Instantiate object. Known attributes:

  • load => BOOL (default: 1)

    Whether to load Perl modules that are requested.

  • after_load => CODE

    If set, code will be executed the first time Perl module is successfully loaded.

  • wrap => BOOL (default: 1)

    If set to false, then wil use original subroutine and metadata instead of wrapped ones, for example if you are very concerned about performance (do not want to add another eval {} and subroutine call introduced by wrapping) or do not need the functionality provided by the wrapper (e.g. your function does not die and already validates its arguments, you do not want Sah schemas in the metadata to be normalized, etc).

    Wrapping is implemented inside get_meta() and get_code().

  • extra_wrapper_args => HASH

    If set, will be passed to Perinci::Sub::Wrapper's wrap_sub() when wrapping subroutines. Some applications of this include: adding timeout or result_postfilter properties to functions.

    This is only relevant if you enable wrap.

  • extra_wrapper_convert => HASH

    If set, will be passed to Perinci::Sub::Wrapper wrap_sub()'s convert argument when wrapping subroutines. Some applications of this include: changing default_lang of metadata.

    This is only relevant if you enable wrap.

  • cache_size => INT (default: 100)

    Specify cache size (in number of items). Cache saves the result of function wrapping in memory using Tie::Cache so future requests to the same function need not involve wrapping again. Setting this to 0 disables caching.
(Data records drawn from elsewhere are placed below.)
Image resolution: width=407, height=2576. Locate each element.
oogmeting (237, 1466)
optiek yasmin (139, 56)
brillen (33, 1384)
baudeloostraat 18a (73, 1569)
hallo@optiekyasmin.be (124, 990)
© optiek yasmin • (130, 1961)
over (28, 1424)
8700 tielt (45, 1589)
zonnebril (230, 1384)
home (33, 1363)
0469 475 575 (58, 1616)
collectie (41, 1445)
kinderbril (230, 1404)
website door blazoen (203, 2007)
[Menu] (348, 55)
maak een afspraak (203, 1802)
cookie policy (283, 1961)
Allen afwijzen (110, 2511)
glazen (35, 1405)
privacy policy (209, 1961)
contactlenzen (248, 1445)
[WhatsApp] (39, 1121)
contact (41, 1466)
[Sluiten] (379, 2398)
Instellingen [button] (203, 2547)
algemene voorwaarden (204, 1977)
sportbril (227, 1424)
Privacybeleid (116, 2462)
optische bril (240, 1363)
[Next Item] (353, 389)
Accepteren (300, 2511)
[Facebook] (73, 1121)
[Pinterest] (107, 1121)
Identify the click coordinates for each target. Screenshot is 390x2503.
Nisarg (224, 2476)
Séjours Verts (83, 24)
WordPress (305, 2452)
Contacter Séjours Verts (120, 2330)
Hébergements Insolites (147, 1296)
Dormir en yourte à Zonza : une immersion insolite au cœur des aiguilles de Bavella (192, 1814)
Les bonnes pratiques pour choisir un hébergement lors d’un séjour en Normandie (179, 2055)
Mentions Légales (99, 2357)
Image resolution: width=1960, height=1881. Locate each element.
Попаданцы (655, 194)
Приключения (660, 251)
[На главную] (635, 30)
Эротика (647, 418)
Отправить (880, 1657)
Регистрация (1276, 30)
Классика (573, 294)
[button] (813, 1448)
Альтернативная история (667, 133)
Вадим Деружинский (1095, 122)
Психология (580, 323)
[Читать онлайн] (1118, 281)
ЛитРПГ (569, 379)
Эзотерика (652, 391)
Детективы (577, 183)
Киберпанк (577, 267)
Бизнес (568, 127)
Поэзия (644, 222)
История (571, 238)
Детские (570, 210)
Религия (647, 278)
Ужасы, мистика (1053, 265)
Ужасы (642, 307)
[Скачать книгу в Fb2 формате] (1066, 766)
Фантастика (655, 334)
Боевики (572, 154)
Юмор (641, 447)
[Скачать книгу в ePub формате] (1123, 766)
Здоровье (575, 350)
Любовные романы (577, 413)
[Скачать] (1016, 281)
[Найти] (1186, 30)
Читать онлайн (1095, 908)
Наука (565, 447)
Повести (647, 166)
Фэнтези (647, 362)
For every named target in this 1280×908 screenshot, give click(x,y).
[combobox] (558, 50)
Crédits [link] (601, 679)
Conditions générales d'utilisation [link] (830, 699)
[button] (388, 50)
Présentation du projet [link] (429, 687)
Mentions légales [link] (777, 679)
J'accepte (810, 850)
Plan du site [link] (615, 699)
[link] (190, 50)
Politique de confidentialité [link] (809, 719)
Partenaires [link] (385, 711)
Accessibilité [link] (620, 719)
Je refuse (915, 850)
    Caching is implemented inside get_meta() and get_code() so you might want to implement your own caching if you override those.

    See also: disk_cache

  • disk_cache => BOOL (default: 0)

    Whether to cache function wrapping result to disk, to shave startup overhead for the next invocation of program. Useful for one-off programs like command-line scripts (see Perinci::CmdLine) that get invoked often; not really useful for long-running programs (e.g. daemons).

    Currently wrapping result is cached in $TMPDIR/Package::SubPackage::funcname.$HASH.wrapcache where $HASH is calculated from extra_wrapper_args and extra_wrapper_convert.

    See also: cache_size

    TODO: disk_cache_path

  • allow_paths => REGEX|STR|ARRAY

    If defined, only requests with uri matching specified path will be allowed. Can be a string (e.g. /spanel/api/) or regex (e.g. qr{^/[^/]+/api/}) or an array of those.

  • deny_paths => REGEX|STR|ARRAY

    If defined, requests with uri matching specified path will be denied. Like allow_paths, value can be a string (e.g. /spanel/api/) or regex (e.g. qr{^/[^/]+/api/}) or an array of those.

  • allow_schemes => REGEX|STR|ARRAY

    By default this class does not care about schemes, it only looks at the uri path. You can use this option to limit allowed schemes.

  • deny_schemes => REGEX|STR|ARRAY

    By default this class does not care about schemes, it only looks at the uri path. You can use this option to specify forbidden schemes.

  • use_tx => BOOL (default: 0)

    Whether to allow transaction requests from client. Since this can cause the server to store transaction/undo data, this must be explicitly allowed.

    You need to install Perinci::Tx::Manager for transaction support (unless you are using another transaction manager).

  • custom_tx_manager => STR|CODE

    Can be set to a string (class name) or a code that is expected to return a transaction manager class.

    By default, Perinci::Tx::Manager is instantiated and maintained (not reinstantiated on every request), but if custom_tx_manager is a coderef, it will be called on each request to get transaction manager. This can be used to instantiate Perinci::Tx::Manager in a custom way, e.g. specifying per-user transaction data directory and limits, which needs to be done on a per-request basis.

$pa->request($action => $server_url, \%extra) => $res

Process Riap request and return enveloped result. $server_url will be used as the Riap request key 'uri', as there is no server in this case.

$pa->parse_url($server_url) => HASH

SEE ALSO

Riap, Rinci

AUTHOR

Steven Haryanto <stevenharyanto@gmail.com>

COPYRIGHT AND LICENSE

This software is copyright (c) 2013 by Steven Haryanto.

This is free software; you can redistribute it and/or modify it under the same terms as the Perl 5 programming language system itself.